What you need to do
Which lines below contain the word "computer"? Copy each of them.

Dataset content
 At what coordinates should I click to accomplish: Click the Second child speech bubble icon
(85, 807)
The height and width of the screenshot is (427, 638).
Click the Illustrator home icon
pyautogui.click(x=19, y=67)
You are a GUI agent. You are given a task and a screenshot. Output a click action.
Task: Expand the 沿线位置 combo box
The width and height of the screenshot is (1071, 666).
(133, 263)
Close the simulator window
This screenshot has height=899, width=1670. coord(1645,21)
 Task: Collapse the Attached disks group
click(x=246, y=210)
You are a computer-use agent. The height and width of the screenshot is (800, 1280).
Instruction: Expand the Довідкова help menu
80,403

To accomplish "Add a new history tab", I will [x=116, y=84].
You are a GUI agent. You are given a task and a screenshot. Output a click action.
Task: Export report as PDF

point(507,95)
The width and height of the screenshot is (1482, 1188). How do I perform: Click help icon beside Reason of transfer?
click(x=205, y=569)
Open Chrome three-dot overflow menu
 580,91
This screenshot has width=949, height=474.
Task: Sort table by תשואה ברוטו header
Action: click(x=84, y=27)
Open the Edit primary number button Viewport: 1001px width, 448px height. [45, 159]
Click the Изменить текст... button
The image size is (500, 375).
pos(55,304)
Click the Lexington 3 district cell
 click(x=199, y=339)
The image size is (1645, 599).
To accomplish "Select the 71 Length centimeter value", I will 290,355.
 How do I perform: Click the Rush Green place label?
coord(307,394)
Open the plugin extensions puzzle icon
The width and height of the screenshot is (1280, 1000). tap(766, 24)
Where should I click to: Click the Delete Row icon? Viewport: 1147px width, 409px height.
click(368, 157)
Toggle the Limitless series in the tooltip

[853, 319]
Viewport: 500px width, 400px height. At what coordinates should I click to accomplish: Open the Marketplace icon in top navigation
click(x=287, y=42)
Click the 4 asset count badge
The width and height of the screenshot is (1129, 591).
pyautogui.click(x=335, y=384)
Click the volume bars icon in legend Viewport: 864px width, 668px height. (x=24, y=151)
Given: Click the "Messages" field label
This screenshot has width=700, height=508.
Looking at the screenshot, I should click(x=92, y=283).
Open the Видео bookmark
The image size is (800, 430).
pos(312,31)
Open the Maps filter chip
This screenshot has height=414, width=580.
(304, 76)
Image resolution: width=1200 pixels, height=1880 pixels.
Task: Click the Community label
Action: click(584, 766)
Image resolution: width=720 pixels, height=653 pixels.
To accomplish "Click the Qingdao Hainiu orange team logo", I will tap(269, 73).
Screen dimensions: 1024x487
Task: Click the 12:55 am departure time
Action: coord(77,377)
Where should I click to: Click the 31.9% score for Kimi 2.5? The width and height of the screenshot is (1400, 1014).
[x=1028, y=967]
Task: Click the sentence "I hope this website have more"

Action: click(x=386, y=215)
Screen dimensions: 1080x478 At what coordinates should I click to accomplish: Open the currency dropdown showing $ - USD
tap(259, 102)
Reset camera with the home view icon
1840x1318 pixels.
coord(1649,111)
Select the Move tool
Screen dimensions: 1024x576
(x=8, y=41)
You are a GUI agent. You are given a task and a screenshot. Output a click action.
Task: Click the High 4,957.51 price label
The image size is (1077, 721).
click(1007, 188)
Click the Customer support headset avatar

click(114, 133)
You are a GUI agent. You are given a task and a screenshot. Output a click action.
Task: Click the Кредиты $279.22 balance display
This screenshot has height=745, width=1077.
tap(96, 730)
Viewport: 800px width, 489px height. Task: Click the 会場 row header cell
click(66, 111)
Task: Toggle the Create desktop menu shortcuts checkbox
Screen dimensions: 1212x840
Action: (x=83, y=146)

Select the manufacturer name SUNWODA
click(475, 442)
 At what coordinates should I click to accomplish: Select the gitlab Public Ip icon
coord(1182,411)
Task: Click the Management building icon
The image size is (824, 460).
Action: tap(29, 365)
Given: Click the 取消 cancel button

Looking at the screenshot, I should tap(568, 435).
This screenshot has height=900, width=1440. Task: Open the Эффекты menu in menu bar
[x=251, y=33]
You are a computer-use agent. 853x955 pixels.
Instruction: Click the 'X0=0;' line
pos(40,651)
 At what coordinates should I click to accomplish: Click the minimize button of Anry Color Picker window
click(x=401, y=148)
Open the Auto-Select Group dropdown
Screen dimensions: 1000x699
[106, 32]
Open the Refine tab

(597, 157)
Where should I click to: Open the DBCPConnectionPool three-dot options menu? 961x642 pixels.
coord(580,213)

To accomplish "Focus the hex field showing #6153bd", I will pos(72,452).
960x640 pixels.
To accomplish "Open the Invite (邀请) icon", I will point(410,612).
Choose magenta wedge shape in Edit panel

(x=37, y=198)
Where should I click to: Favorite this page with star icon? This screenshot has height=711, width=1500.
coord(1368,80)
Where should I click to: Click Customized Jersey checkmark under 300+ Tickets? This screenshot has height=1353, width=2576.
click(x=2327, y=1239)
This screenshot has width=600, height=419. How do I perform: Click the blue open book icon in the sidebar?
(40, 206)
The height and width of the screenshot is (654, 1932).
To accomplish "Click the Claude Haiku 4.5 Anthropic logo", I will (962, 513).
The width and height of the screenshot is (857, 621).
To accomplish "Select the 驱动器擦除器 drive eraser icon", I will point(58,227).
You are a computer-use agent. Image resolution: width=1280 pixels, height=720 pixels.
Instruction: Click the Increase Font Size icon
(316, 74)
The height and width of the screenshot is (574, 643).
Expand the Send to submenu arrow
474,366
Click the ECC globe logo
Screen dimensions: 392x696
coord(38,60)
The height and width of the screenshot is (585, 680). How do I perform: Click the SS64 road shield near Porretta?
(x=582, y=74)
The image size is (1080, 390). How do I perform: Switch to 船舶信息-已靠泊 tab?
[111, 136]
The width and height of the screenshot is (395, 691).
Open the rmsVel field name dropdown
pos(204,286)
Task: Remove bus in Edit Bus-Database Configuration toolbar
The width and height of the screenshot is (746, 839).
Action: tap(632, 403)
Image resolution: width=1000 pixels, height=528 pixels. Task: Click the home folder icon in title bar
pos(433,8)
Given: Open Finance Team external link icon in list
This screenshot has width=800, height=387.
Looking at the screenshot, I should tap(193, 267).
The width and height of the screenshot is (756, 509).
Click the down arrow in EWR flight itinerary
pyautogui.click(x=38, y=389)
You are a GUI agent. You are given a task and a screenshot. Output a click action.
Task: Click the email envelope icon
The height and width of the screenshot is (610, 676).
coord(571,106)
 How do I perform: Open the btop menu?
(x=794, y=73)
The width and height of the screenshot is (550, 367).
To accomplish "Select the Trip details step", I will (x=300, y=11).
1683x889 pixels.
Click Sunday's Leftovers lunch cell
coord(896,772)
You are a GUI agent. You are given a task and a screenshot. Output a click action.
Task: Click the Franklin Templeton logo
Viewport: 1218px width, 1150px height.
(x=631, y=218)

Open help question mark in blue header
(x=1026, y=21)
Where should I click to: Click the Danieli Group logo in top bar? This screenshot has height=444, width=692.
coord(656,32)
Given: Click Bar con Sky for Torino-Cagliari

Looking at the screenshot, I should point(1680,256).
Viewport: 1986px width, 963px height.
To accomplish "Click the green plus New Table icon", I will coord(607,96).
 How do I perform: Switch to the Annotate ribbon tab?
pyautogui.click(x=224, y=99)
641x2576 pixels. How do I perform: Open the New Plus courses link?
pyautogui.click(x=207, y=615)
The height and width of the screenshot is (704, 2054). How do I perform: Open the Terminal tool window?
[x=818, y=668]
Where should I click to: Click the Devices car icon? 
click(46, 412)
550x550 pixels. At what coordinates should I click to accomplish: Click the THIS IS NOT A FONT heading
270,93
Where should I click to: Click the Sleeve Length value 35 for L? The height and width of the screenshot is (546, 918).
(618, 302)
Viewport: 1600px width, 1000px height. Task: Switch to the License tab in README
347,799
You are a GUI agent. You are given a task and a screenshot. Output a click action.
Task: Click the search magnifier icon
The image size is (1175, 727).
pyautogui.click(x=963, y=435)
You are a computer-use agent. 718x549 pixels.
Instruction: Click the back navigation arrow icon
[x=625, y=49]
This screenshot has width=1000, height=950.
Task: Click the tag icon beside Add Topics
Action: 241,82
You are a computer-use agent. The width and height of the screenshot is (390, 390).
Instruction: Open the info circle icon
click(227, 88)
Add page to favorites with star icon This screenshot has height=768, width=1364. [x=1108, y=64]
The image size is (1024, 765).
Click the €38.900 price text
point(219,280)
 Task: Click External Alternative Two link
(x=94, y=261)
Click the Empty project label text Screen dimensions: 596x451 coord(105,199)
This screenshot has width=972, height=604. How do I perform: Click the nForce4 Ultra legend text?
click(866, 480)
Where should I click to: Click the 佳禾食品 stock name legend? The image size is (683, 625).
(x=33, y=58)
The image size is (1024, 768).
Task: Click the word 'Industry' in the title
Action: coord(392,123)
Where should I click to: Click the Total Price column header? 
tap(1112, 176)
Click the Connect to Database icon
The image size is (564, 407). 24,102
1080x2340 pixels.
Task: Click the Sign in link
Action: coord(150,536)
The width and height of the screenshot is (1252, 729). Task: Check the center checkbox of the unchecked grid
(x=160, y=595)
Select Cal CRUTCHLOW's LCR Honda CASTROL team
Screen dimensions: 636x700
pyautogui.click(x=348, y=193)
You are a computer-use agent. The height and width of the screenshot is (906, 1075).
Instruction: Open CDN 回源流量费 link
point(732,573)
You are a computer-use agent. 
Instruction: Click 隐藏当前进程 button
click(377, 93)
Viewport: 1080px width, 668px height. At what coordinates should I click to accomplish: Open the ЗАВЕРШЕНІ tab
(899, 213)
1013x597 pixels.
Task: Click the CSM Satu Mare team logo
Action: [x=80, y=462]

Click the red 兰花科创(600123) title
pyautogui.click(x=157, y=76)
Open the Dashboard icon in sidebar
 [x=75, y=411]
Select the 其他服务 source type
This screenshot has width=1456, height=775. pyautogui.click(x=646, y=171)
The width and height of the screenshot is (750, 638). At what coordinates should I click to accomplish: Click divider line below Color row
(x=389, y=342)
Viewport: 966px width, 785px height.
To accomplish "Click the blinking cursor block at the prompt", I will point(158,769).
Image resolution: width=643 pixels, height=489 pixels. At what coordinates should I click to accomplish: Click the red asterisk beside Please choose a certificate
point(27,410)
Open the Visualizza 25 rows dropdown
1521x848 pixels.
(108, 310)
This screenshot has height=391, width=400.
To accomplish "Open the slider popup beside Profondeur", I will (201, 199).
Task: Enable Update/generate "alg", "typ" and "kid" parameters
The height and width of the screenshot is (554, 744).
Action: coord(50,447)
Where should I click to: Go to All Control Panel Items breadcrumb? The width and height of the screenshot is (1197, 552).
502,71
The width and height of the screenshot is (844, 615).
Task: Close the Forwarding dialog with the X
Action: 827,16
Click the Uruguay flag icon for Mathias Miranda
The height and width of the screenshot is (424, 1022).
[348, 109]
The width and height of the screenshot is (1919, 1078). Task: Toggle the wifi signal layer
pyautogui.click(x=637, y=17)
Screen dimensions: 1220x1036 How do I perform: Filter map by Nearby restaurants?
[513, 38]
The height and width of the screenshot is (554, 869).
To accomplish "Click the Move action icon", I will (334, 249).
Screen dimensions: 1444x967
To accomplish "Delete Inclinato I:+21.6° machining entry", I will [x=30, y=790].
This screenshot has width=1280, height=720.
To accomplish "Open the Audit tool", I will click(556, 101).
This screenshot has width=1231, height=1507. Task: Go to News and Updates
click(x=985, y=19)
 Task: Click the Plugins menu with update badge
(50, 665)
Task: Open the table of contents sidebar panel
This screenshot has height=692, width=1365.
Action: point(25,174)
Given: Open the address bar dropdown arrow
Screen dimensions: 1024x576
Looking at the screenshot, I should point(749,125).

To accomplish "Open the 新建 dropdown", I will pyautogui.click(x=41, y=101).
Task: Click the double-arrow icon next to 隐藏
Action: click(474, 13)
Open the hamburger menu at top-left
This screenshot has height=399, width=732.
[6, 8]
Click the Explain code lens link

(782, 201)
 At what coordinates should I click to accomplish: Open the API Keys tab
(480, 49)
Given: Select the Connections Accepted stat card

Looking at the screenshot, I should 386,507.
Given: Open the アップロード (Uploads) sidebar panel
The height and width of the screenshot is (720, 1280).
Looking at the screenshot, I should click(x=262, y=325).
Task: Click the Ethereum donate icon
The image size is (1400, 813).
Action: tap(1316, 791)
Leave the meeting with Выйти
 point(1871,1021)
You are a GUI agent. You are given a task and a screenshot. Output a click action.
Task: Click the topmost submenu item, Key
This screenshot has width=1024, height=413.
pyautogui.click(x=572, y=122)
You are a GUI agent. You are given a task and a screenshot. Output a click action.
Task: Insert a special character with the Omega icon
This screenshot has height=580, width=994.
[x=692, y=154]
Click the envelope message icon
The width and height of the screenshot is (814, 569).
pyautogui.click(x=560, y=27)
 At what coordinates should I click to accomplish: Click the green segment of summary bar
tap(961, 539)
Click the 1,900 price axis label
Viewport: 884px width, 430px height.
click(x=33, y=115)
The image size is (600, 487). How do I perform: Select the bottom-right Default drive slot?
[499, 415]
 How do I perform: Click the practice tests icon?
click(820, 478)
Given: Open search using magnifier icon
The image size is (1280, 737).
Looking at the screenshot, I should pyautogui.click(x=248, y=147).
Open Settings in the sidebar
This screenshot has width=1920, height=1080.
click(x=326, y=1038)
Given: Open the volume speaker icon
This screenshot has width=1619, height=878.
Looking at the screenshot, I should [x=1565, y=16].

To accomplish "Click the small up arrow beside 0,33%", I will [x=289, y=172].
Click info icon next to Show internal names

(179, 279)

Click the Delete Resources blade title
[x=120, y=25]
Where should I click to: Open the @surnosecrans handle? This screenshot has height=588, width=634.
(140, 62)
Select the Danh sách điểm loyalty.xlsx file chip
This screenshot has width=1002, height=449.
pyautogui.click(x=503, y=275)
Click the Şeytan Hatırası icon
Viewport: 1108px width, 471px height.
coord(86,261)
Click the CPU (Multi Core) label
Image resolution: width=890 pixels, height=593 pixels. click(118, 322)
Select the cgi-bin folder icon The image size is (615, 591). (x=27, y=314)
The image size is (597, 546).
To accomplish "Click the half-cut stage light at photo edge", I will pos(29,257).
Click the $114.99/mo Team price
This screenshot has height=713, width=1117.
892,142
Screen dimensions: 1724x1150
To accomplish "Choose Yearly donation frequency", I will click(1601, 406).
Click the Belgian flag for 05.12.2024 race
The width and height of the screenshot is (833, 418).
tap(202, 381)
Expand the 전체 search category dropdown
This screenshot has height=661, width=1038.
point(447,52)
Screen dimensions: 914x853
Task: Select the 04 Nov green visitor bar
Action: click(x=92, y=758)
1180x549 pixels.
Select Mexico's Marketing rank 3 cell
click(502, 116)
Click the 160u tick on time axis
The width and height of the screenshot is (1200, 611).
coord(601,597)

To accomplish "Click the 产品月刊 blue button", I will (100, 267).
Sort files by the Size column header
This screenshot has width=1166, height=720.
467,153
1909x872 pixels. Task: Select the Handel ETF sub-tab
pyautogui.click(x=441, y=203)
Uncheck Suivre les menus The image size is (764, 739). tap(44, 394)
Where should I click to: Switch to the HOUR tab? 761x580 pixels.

Solution below
You are a computer-use agent. The height and width of the screenshot is (800, 1280).
You are a computer-use agent. 853x955 pixels.
You are a computer-use agent. Image resolution: width=1280 pixels, height=720 pixels.
You are a computer-use agent. 718x549 pixels.
You are a computer-use agent. The width and height of the screenshot is (390, 390).
You are a computer-use agent. The height and width of the screenshot is (906, 1075).
You are a computer-use agent. 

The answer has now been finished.